**SELECTED EXTRACT:**
****

2.2.        Disaster relief inventory and transshipment

            Lodree and Taskin (2009) formulated an inventory control problem as an optimal stopping problem with Bayesian updates. The updates are based on hurricane predictions using a dynamic programming algorithm to solve the problem. They gave examples involving real hurricane wind speed data to illustrate the methodology. But like other inventory models for emergency, they focus on the decision of one warehouse and pay no attention to transshipment between other warehouses. In fact, transshipments between warehouses or distribution centers are very efficient for supply chains, especially for disaster relief supplies.

            Traditionally, an inventory system has a hierarchical design, with transportation flows from manufacturers to distributors and from distributors to retailers. A flexible system also allows lateral transshipments between distributors. Members at the same level can amalgamate their inventories, allowing them to reduce inventory levels and therefore costs while still attaining adequate service levels (PATERSON et al., 2010). Transshipments are successfully used in e-business, and also considered in the return recycling systems for its ability to make supply chains as lean as possible.

            Many works have been done to construct a network with transshipments. Reyes (2005) used the Shapley value concept from cooperative game theory as an approach to solve the transshipment problem. In order to avoid backordering or losing sales, Tang and Yan (2010) analyzed two typical cross-docking operations: Pre-C, the manufacturer is aware of demand quantities of each store and tags the products accordingly. Post-C, handovers the distribution groundwork to the cross-dock, closer to customers. Pre-C has less operations cost at the cross-dock but a larger quantity of transshipment while Post-C has a greater operations cost but a smaller quantity of transshipment. They gave a mathematical model to solve this dilemma and analyzed the balance between inventory holding, shortage and transshipment costs. In mathematical models, there are often assumptions. For example, in the transshipment model, we often assume that the total lead time is less than the system order cycle and transshipped units reach their destinations at the start of the last period of the order cycle. Or we will assume that the unfulfilled demand with in-house stock at a distribution center will be provided by lateral transshipments from other distribution centers when needed.

            As shown earlier, there are many differences in the environment and characteristics of disaster relief inventories. For example, when planning for inventory location, besides the time and cost of transportation to the potential demand points, we must pay attention to political considerations. Furthermore, the inventory location and inventory accessibility must be known for monitoring or shipping when the need arises. Considerations of security, possible government corruption and other factors usually not considered in the management of inventories for enterprises need to be accounted for (WHYBARK, 2007). In this paper, we will expand transshipment to the disaster relief inventory policy.


            The theoretical framework of the relief supply decision system is shown in Figure 2. There are four sub systems in the framework, called purchase, inventory, distribution, and information technology and knowledge discovery. In this paper, we assume that the lead time of transshipment between warehouses is always shorter than the total time of purchase lead time and order fulfill time from suppliers. Therefore, besides these four sub systems, we define a new system called emergency transshipment. And we will describe emergency transshipment based on system dynamics and then simulate the system.

****

**WRITTEN PROBLEM 1:**
Reproduce the passage on disaster relief inventory and transshipment from "2.2.        Disaster relief" to "disaster relief supplies.".
**WRITTEN PROBLEM 2:**
Carry on the passage on disaster relief inventory and transshipment from the point at which it stops.

**DATA SHOWN:**

****

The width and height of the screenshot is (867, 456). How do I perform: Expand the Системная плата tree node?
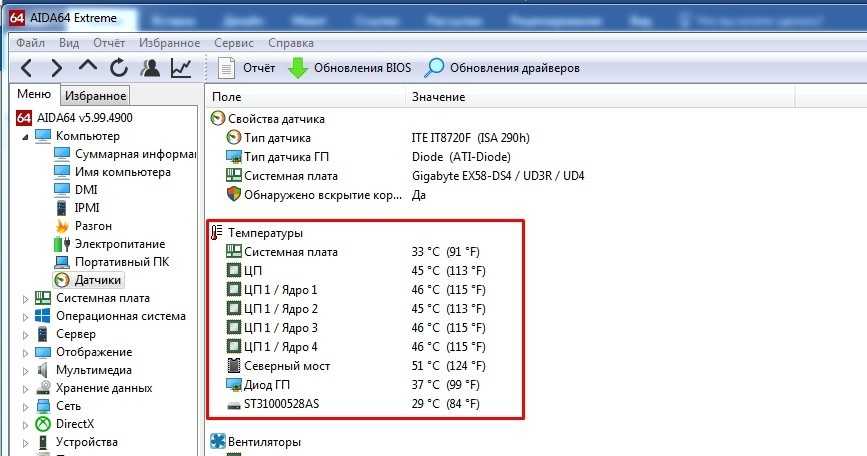(25, 298)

****

**ANSWER 1:**
2.2.        Disaster relief inventory and transshipment

            Lodree and Taskin (2009) formulated an inventory control problem as an optimal stopping problem with Bayesian updates. The updates are based on hurricane predictions using a dynamic programming algorithm to solve the problem. They gave examples involving real hurricane wind speed data to illustrate the methodology. But like other inventory models for emergency, they focus on the decision of one warehouse and pay no attention to transshipment between other warehouses. In fact, transshipments between warehouses or distribution centers are very efficient for supply chains, especially for disaster relief supplies.

**ANSWER 2:**
3.1.        Information technology and knowledge discovery (IT & KD) system

            Information sharing is very useful in solving the uncertainties along the commercial supply chains, companies use Internet standards internally and externally as well as other information technologies to improve their competitiveness and quality of customer service. For a relief supply decision system, information sharing and information management are rather important. With information technologies, such as GIS, we can identify the location and geographical information of affected areas. With information sharing technology, the information of the disaster can be easily transferred to other areas and departments via information technologies such as EDI and location tracking. As a result, the distribution centers, suppliers and even commercial supply chains can be ready to react as soon as possible. Moreover, after the disaster, even the affected area itself will be uncertain about the relief demands, such as rescue timeline, materials and personnel needs. Fortunately, based on local information and history knowledge data bases of similar disasters, the knowledge discovery method can help. We can identify the accuracy of relief demand, such as quality and quantity of materials and available transportation abilities.

            Using the information technology and knowledge discovery (IT & KD) system, we can input affected area information and output reliable relief plans, such as how to get the relief supplies, by transshipment or purchasing, purchase natively or globally. If our relief plan is to purchase, then we go to purchase system, or else we go to the inventory system to judge if the storages in local warehouse are enough or if transshipments are necessary, and how to choose the suppliers? In order to meet the transshipment requirements and facilitate rapid shipping between warehouses, advanced information systems must be in place to allow actors to know what other actors have in stock.

3.2.        Purchase system

            The purchase system includes two sub systems called pre-purchase and emergency purchase. The operation characters of pre-purchase are the same as that of commercial purchase. But the pre-purchase relief demand is more difficult to predict than commercial demand. Moreover, the unfulfilled demand cannot be backfilled and the lost sale will lead to another disaster. In pre-purchase, we can use most of the purchase models of commercial supply chains, where some parameters and functions will need to be modified. We will focus on this topic in our lateral works. In this paper, we assume that the cost of pre-purchasing is higher due to the uncertainties of demand, hurriedness of lead time and poor transportation conditions. Of course, purchasing is necessary if all of the regional/local warehouses were seriously damaged after disaster.

            Another important function of our purchase system in Figure 2 is emergency purchasing, which is always necessary when disaster happens and some of or even all of local inventories are seriously destroyed. Emergency purchase is totally different from pre-purchase, not only in its purchase time and purchase quantity, but also in the probable inaccessibility of demand points. The suppliers must be prepared to produce adequate materials for relief and ship them immediately anywhere at any time, which is impossible.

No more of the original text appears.